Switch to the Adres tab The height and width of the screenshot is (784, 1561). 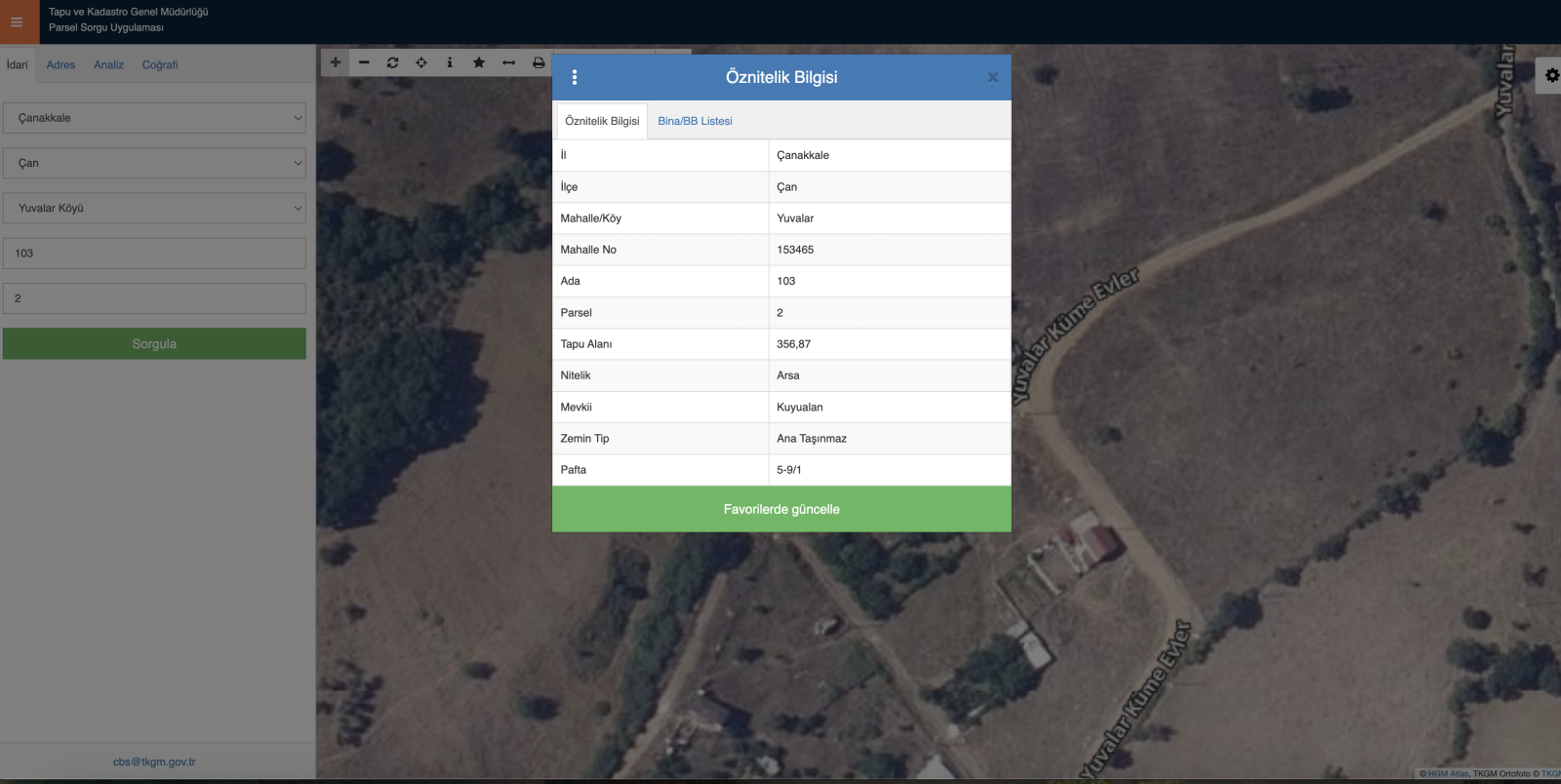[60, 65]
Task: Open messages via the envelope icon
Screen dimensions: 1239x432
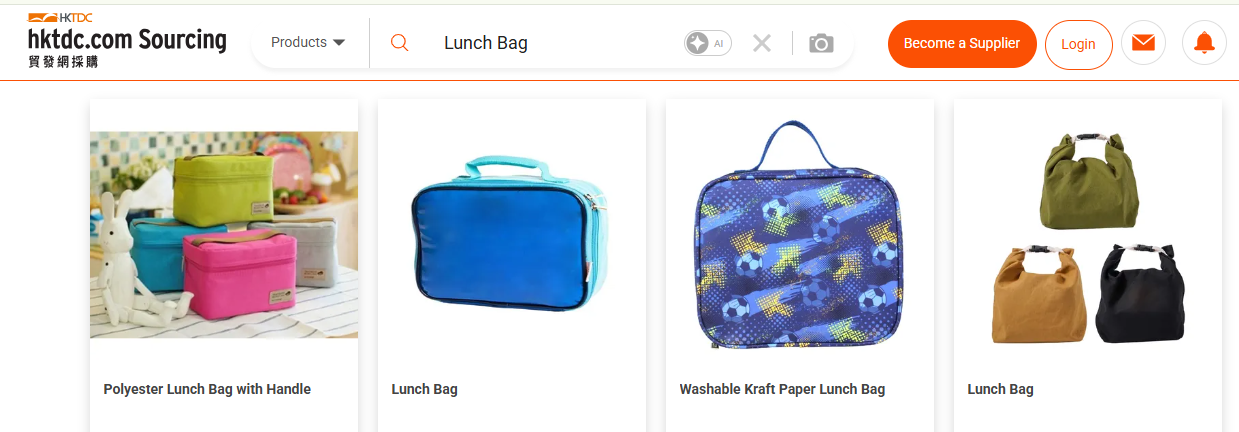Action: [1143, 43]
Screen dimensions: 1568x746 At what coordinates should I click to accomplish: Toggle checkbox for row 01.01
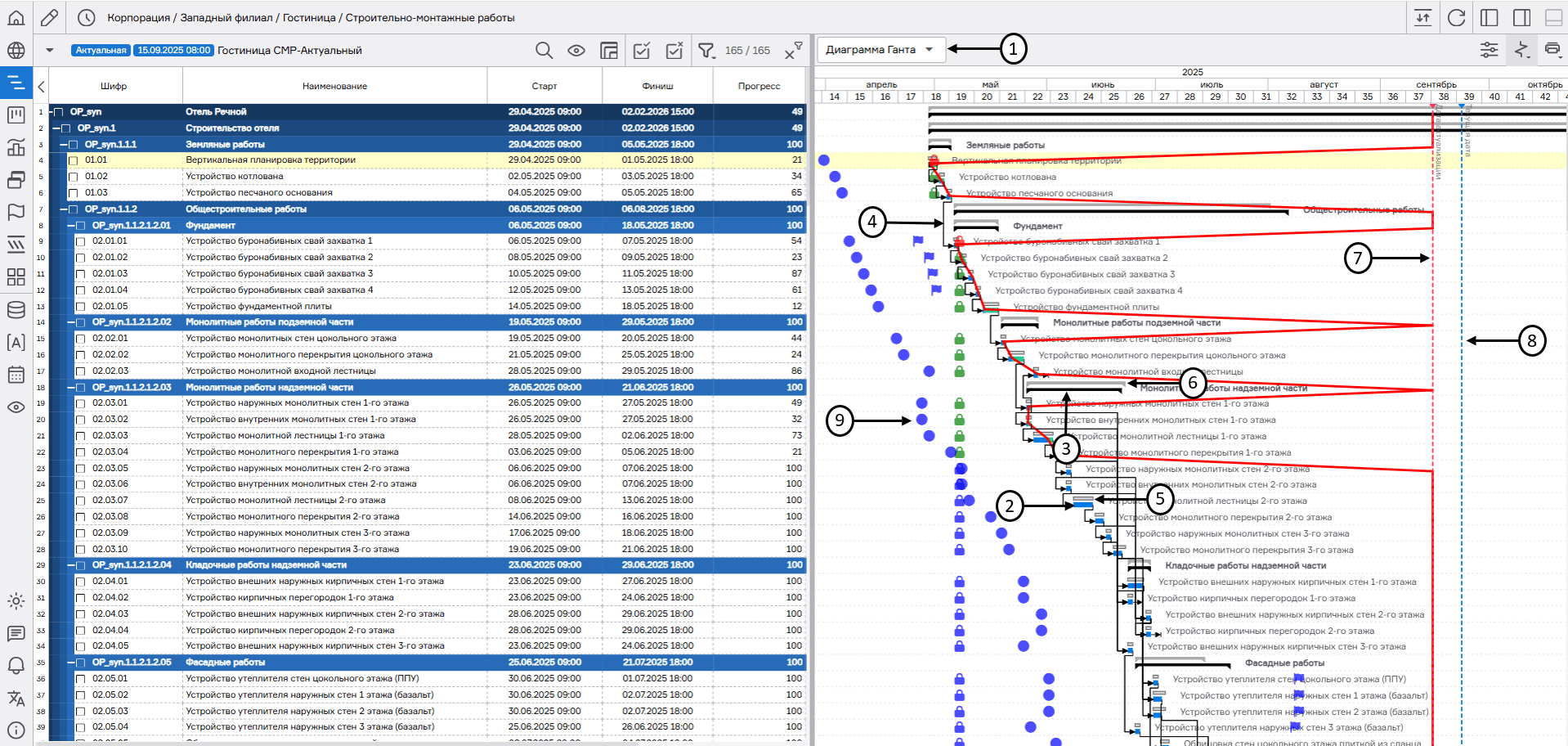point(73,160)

○ ○ ○ ○

▶ **What to produce**
Locate the line containing "Screen dimensions: 1568x746" in the material above, then repeat it and every later line exactly, with no pictures.

▶ **Answer to the exercise**
Screen dimensions: 1568x746 At what coordinates should I click to accomplish: Toggle checkbox for row 01.01
point(73,160)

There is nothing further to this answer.